Closed icinga-migration closed 14 years ago
Updated by mfriedrich on 2010-09-14 07:59:44 +00:00
removed #581 - needs a more sophisticated fix/patch with proper testing.
Updated by mfriedrich on 2010-09-15 09:25:24 +00:00
[10:25:57] i was thinking about http://tracker.nagios.org/view.php?id=152 a bit
[10:27:03] setting run_event to true again when a servicecheck gets re-scheduled should be better
[10:27:15] so that a hostcheck afterwards will get executed
[10:27:50] state machine fidling is always funny
[10:29:58] the patch was the reason why you cannot disable active checks at the moment?
[10:30:20] yep
[10:30:28] i think so
[10:30:47] its reverted in cvs already, but i think the release was a bit too fast
[10:30:48] because run_event is always true in the middle of that
[10:31:54] the states are servicecheck => hostcheck
[10:32:09] if servicechecks are disabled, they get rescheduled, and run_event remains false
[10:32:40] it stays like that for upcoming hostcheck, which will then also being rescheduled isntead of being checked in case
[10:36:46] if servicecheck was set, and even if it was set to run_event=false, this causes a reschedule of the check and removing from event queue
[10:36:55] afterwards, run_event is set to true,
[10:37:04] the hostcheck is being skipped
[10:37:11] as it's a servicecheck
[10:37:21] run_event==TRUE matches
[10:37:27] so it gets executed
[10:37:43] base/events.c:1133
[10:38:12] so no matter what you do in the servicecheck condition it will always get executed
[10:38:19] hilarous fuckup
[10:38:27] i guess, noone will reject a patch ;)
[10:38:43] probably not
[10:39:15] need to check on that though
[10:41:58] setting run_event to true when rescheduling is also bad because it then hits directly the run_event condition
i would consider a logical rewrite of the state machine in order to run events straight from host or servicechecks, removing if(run_event==TRUE){
Updated by mfriedrich on 2010-09-18 11:38:18 +00:00
File added 0001-Hopefully-more-accurate-patch-for-maintaining-the-co.patch
-------- Original Message -------- Subject: Re: [Nagios-devel] Unable to stop executing checks with 3.2.2 Date: Fri, 17 Sep 2010 19:25:40 +0100 From: Stephen Gran Reply-To: Nagios Developers List To: nagios-devel@lists.sourceforge.net
On Fri, Sep 10, 2010 at 02:21:50PM +0100, Ton Voon said:
On 10 Sep 2010, at 13:51, Sven Nierlein wrote:
I changed the max_parallel_service_checks to 2 and svc2 is still not getting rescheduled.

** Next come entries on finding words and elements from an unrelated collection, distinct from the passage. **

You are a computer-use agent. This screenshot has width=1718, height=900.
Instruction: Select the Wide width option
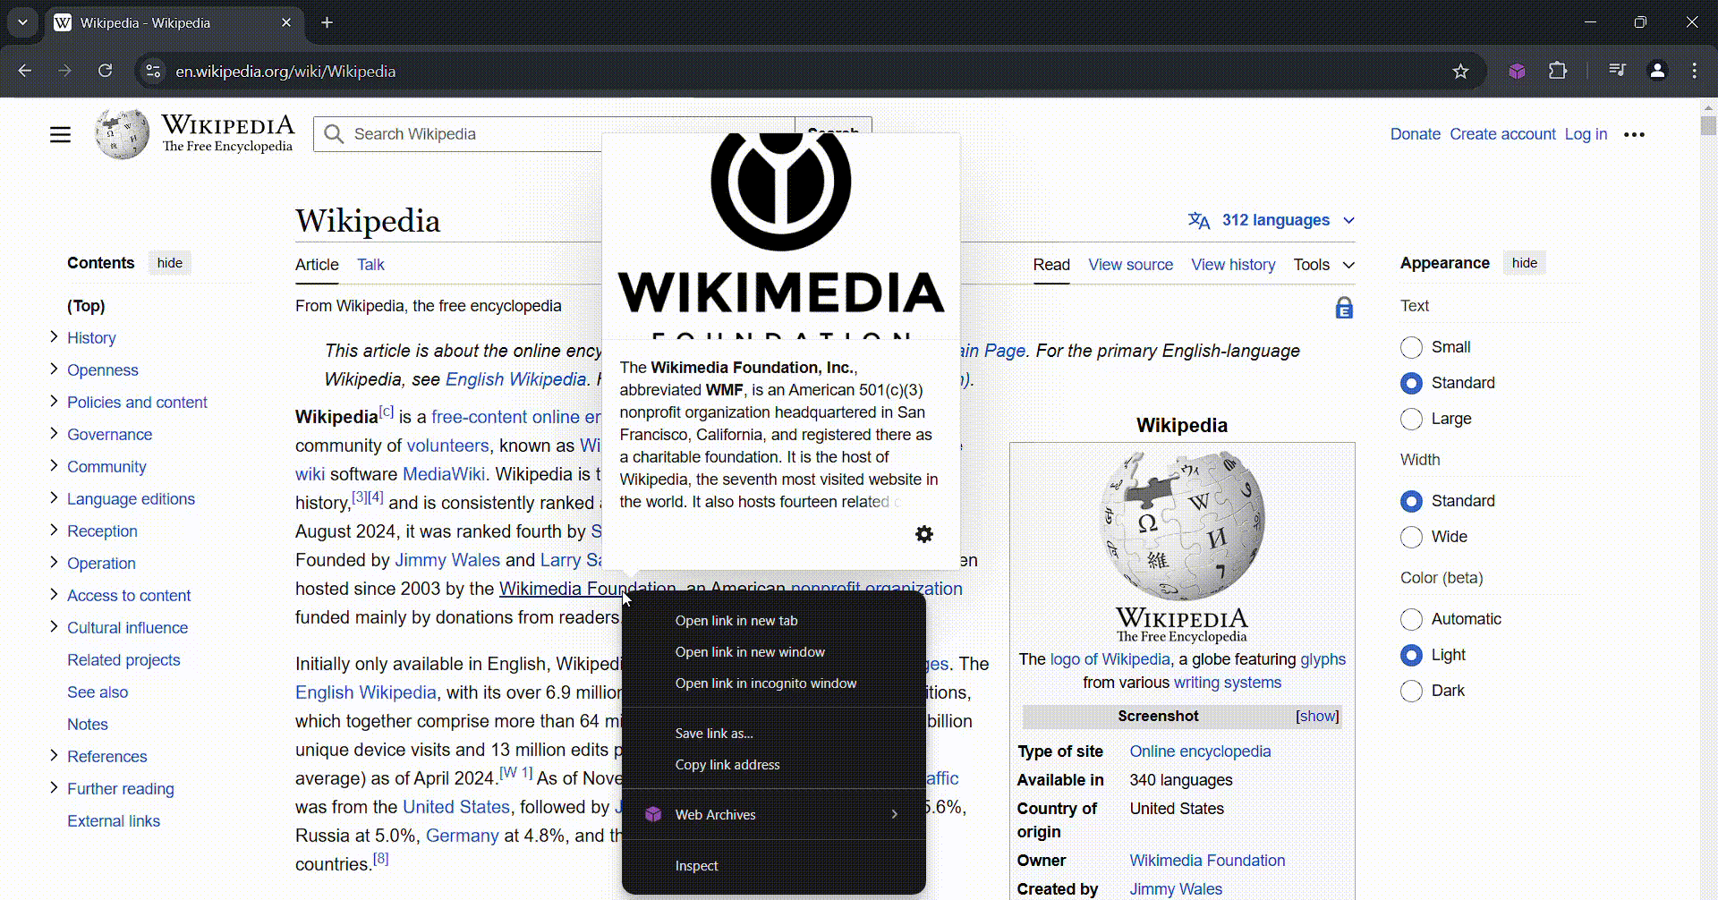[x=1411, y=537]
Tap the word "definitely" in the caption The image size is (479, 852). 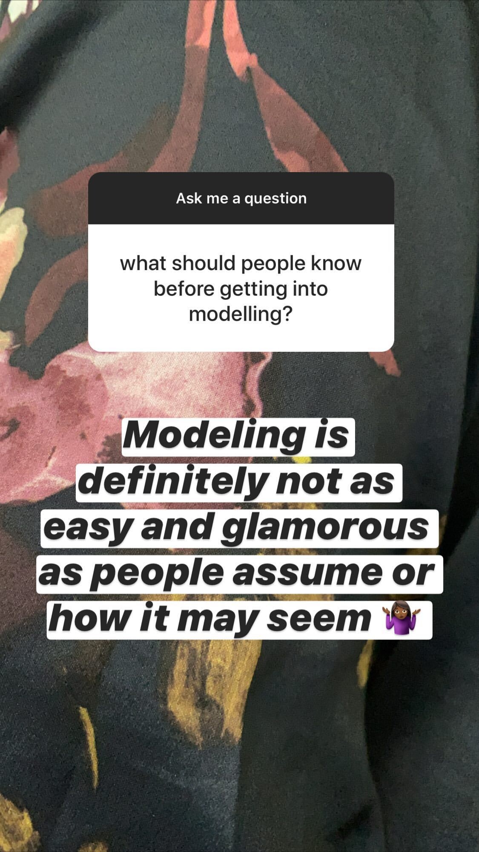pos(173,482)
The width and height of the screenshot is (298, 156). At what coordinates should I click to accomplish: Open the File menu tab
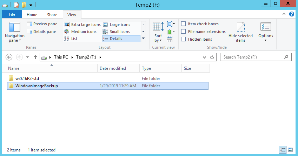(x=12, y=15)
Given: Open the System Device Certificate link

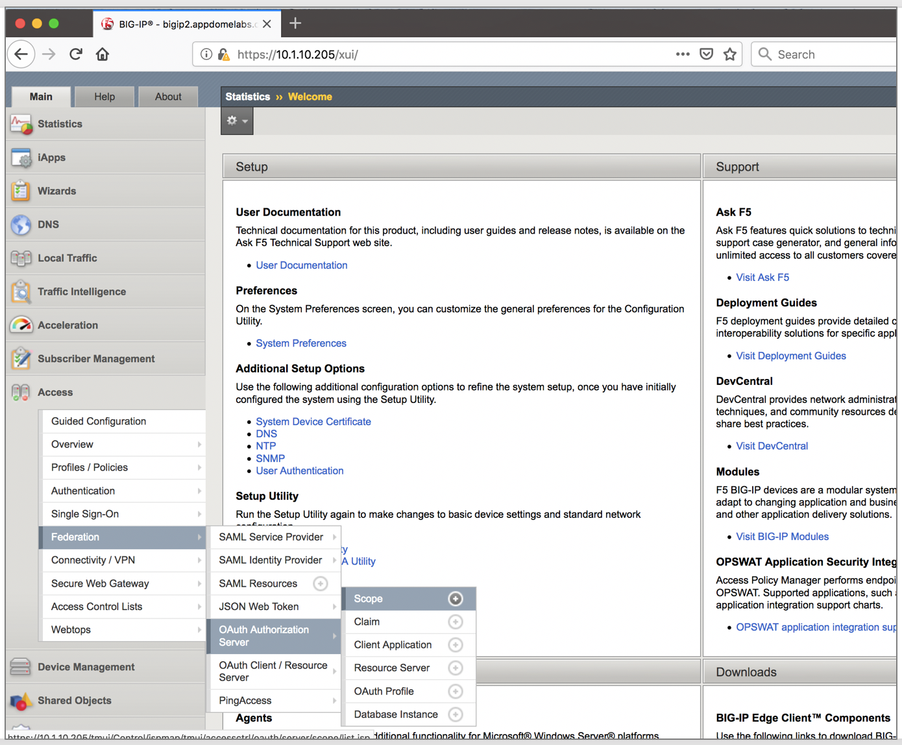Looking at the screenshot, I should 313,421.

So can anyone confirm if either the current code:
- causes breakage or
- means that the test is now invalid and svc2->next_check should == now
Ok, then i can confirm that current code breaks disabling active
host/service checks and the test is still valid.I think this is sufficient to remove the change. Done in CVS now. The
test passes on my system now, so will see what the other tinerbox
builds say tomorrow.
Hello,
I think the attached patch addresses the problem slightly more accurately than the original patch, logic in the attachment. If it's unclear or outright wrong, please let me know.

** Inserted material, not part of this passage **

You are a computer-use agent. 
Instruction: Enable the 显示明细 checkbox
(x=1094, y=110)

Updated by mfriedrich on 2010-09-20 08:22:49 +00:00
Updated by mfriedrich on 2010-09-20 08:24:57 +00:00
-------- Original Message --------
Subject: Re: [Nagios-devel] Unable to stop executing checks with 3.2.2
Date: Sun, 19 Sep 2010 11:53:08 +0200
From: Michael Friedrich
Reply-To: Nagios Developers List
To: nagios-devel@lists.sourceforge.net
Hi,
On 2010-09-18 19:57, Ton Voon wrote:
>
> The test_events.c passes with this change. However, it would be best
> if a testcase could be written for the problem this is trying to
> solve, which fails without the patch and passes with the patch. This
> will ensure the problem will continue to get visibility in future.
>
> If you create that testcase, I'd be more than happy to apply.
>
The patch addresses one of the proposed ways to fix the problem like
mentioned in the issue - http://tracker.nagios.org/view.php?id=152
"Possible solutions would be to reset run_events to TRUE after removing an
event from the queue, reset run_events to TRUE upon entering each "if"

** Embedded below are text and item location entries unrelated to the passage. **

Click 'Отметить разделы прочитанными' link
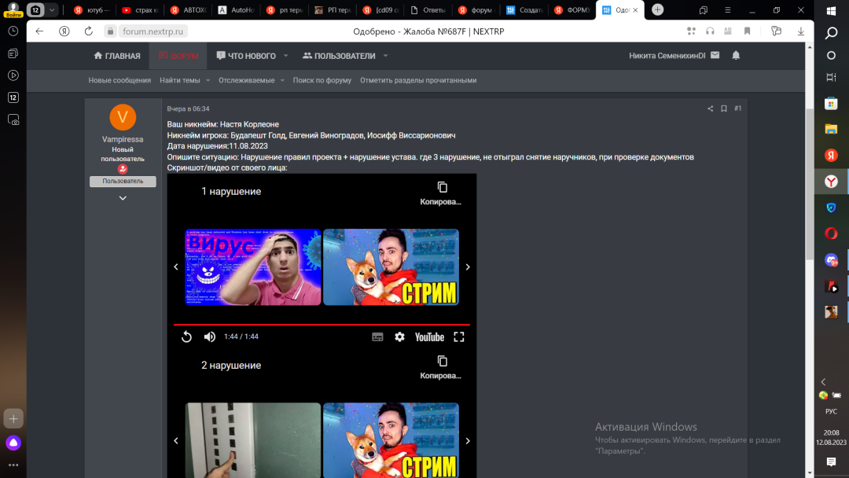This screenshot has width=849, height=478. [x=418, y=80]
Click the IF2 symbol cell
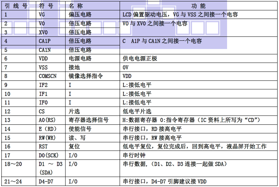 click(x=43, y=85)

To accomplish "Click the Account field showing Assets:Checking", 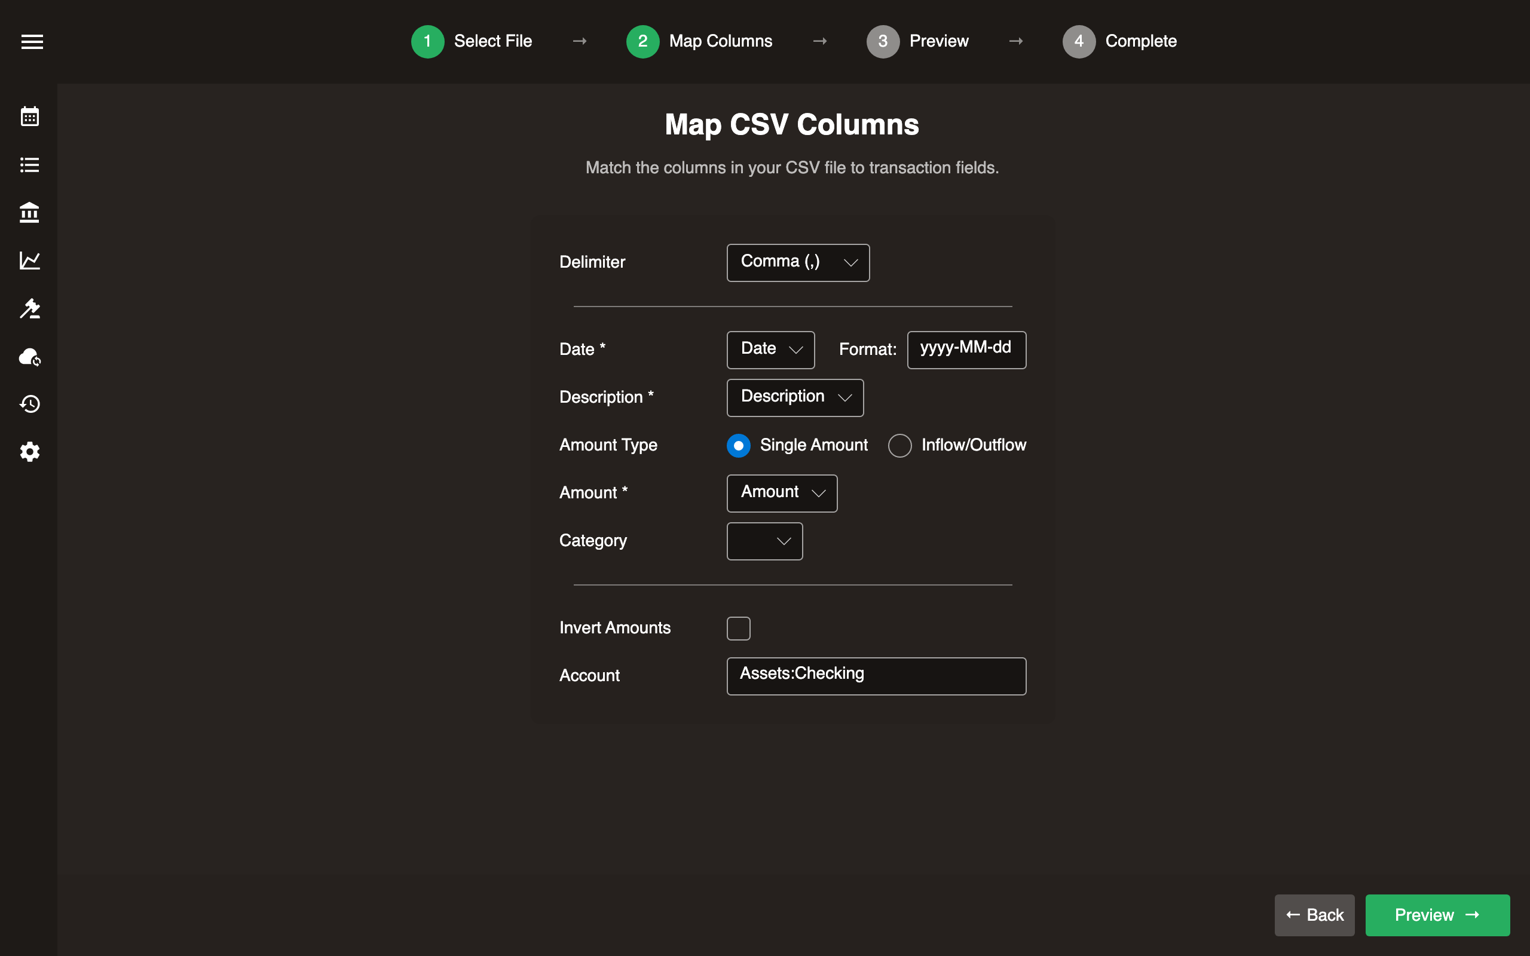I will click(x=875, y=675).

block, or make the "if" into an "if else"."
The firstly committed patch had nothing to do with setting run_event the
proper way and resolving the issue. It was a bit screwed and misses some
logical explanation why it was done this way.
Either way, Stephen's solution will work as it breaks up the state
machine and makes sure changing the queue also affects the execution
during the while(1) loop.
Take this event queue
hc1 hc2 sc1 hc3 sc2 hc4 sc3 sc4 sc5
servicechecks for sc2 are disabled.
Looping the events happens like this, following the algorithm of the
original source:
1/ hc1 triggered, no servicecheck condition matched. run_event==TRUE,
hc1 gets executed in case not being disabled
2/ hc2 same as hc1, run_event is reset to TRUE at the beginning of the
loop with low prio event
3/ sc1 will be found during checking for servicecheck event. sc1
run_event will be TRUE as the checks are not disabled. also it won't get
removed from the queue. so
event_list_low->event_type==EVENT_HOST_CHECK
will not match afterwards.
4/ hc4 will be executed as it was like the rest above.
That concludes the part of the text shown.